**WHAT IS BEING ASKED**
Each line of the data below from the one holding "www.clearchanneloutdoor.com (156, 1946)" to the one holding "For every named", inclusive, is to be reproduced exactly; no other line belongs in the answer.

**INPUT DATA**
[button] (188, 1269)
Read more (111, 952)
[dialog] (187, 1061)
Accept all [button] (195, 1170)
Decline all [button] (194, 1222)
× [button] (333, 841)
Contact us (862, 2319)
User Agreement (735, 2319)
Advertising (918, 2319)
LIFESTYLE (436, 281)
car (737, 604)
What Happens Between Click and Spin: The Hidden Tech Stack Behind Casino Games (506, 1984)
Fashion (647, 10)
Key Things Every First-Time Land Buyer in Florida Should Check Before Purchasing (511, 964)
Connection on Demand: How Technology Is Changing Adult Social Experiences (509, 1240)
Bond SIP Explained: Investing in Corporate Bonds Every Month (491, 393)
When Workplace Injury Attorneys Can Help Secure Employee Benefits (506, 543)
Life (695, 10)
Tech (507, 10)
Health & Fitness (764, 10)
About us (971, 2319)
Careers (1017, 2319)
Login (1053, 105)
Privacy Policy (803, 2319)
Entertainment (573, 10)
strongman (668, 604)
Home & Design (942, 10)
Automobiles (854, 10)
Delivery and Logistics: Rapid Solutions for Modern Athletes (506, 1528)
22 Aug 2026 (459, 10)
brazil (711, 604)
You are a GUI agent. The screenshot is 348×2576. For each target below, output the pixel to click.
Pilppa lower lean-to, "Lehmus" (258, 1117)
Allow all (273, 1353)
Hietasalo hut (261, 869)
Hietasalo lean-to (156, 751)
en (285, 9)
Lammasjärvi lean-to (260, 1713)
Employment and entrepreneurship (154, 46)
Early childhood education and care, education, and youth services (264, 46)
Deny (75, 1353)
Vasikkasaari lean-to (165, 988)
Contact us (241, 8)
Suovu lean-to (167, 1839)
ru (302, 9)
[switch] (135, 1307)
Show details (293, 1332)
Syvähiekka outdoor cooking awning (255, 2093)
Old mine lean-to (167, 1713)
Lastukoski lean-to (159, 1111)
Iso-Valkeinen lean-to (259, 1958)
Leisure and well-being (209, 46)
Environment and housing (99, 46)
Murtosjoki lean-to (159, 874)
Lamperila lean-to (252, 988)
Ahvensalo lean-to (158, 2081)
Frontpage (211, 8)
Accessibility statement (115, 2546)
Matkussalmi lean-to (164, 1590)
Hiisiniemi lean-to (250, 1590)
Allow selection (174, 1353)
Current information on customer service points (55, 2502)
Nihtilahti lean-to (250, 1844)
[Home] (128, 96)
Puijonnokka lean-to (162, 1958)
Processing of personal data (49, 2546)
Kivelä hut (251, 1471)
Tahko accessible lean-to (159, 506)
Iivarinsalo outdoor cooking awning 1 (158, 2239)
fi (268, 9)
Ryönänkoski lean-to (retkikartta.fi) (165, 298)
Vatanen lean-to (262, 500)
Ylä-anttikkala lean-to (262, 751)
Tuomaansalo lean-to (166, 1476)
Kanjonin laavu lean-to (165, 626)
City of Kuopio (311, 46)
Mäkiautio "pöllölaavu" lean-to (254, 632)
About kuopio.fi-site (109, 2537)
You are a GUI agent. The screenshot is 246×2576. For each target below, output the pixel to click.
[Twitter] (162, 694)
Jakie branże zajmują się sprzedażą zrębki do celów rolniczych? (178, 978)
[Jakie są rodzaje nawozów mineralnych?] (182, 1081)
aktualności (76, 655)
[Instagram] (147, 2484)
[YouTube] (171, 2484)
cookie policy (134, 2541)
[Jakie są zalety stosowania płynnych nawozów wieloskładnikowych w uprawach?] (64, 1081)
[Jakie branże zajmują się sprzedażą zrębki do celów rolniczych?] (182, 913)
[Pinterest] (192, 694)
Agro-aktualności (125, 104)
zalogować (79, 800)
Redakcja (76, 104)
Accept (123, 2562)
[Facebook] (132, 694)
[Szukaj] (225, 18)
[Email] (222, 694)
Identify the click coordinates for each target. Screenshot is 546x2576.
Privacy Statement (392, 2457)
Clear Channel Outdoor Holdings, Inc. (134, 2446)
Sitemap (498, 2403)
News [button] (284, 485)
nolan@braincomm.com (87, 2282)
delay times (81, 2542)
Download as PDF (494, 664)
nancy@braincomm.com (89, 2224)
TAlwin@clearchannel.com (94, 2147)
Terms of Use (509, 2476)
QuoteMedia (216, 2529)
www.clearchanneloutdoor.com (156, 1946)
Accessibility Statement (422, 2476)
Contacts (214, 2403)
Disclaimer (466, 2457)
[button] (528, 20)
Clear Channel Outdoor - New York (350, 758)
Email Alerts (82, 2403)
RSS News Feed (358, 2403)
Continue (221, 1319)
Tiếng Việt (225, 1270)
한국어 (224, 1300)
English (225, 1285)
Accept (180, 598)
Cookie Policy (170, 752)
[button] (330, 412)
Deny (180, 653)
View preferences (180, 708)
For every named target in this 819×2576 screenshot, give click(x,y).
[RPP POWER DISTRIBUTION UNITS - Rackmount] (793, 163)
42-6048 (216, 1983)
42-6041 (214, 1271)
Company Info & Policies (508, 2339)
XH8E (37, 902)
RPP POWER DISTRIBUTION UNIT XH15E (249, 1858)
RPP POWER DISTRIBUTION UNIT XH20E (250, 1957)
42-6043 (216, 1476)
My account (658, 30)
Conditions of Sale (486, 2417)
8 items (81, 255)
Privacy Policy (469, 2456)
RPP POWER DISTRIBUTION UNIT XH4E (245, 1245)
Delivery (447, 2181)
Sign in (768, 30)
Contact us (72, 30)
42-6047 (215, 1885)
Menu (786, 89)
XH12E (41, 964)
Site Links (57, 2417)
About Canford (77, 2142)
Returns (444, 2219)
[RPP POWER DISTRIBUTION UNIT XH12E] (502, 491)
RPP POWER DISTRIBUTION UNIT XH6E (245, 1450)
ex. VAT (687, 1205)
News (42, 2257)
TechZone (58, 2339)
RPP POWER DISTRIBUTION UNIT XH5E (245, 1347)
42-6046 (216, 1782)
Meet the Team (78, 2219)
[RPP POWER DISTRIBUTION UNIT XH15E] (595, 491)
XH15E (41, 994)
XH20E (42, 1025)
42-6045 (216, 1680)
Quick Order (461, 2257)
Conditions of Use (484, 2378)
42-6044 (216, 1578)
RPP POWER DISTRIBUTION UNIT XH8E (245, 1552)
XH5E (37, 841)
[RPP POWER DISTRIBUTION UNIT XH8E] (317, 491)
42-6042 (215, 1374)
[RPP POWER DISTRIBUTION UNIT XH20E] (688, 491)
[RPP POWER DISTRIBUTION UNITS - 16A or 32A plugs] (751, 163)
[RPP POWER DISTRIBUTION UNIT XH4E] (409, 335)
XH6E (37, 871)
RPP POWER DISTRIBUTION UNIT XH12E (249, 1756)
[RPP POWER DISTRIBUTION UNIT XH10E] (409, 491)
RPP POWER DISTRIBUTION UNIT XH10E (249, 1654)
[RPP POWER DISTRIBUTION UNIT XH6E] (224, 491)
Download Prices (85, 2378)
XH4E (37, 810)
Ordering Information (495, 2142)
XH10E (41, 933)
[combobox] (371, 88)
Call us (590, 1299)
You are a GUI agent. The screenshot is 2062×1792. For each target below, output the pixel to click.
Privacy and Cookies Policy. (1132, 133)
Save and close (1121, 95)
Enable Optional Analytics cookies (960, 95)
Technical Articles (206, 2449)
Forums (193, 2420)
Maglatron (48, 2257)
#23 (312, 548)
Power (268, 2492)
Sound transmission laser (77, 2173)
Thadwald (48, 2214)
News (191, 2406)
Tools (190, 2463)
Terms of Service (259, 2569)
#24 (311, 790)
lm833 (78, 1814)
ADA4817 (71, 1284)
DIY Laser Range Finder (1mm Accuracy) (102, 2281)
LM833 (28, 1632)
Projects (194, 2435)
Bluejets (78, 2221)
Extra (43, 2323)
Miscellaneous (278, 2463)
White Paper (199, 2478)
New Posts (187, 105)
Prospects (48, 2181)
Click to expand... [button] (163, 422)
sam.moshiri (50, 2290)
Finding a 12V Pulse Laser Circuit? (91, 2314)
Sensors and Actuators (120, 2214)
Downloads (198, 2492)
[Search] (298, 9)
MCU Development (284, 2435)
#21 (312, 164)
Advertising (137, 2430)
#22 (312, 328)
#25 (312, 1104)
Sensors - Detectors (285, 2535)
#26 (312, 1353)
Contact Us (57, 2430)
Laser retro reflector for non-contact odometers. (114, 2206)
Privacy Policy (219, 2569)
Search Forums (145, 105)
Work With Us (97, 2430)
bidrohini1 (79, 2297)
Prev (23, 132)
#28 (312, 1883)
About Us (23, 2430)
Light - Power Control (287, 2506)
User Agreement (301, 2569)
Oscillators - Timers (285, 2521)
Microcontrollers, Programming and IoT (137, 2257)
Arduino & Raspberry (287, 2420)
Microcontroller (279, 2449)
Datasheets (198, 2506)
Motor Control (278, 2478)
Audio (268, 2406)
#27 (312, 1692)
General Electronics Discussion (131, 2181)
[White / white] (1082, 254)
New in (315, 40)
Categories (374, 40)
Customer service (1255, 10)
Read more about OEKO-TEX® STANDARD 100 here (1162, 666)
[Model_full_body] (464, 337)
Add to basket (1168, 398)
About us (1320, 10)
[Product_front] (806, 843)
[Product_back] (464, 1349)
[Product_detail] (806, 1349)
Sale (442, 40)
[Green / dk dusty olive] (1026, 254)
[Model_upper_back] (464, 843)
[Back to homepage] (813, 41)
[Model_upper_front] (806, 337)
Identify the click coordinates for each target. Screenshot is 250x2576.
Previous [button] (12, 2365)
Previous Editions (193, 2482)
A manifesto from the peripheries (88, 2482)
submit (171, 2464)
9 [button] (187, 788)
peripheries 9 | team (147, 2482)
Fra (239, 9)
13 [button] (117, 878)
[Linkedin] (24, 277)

**OUTPUT**
www.clearchanneloutdoor.com (156, 1946)
Accessibility Statement (422, 2476)
Contacts (214, 2403)
Disclaimer (466, 2457)
[button] (528, 20)
Clear Channel Outdoor - New York (350, 758)
Email Alerts (82, 2403)
RSS News Feed (358, 2403)
Continue (221, 1319)
Tiếng Việt (225, 1270)
한국어 (224, 1300)
English (225, 1285)
Accept (180, 598)
Cookie Policy (170, 752)
[button] (330, 412)
Deny (180, 653)
View preferences (180, 708)
For every named target in this 819×2576 screenshot, give click(x,y).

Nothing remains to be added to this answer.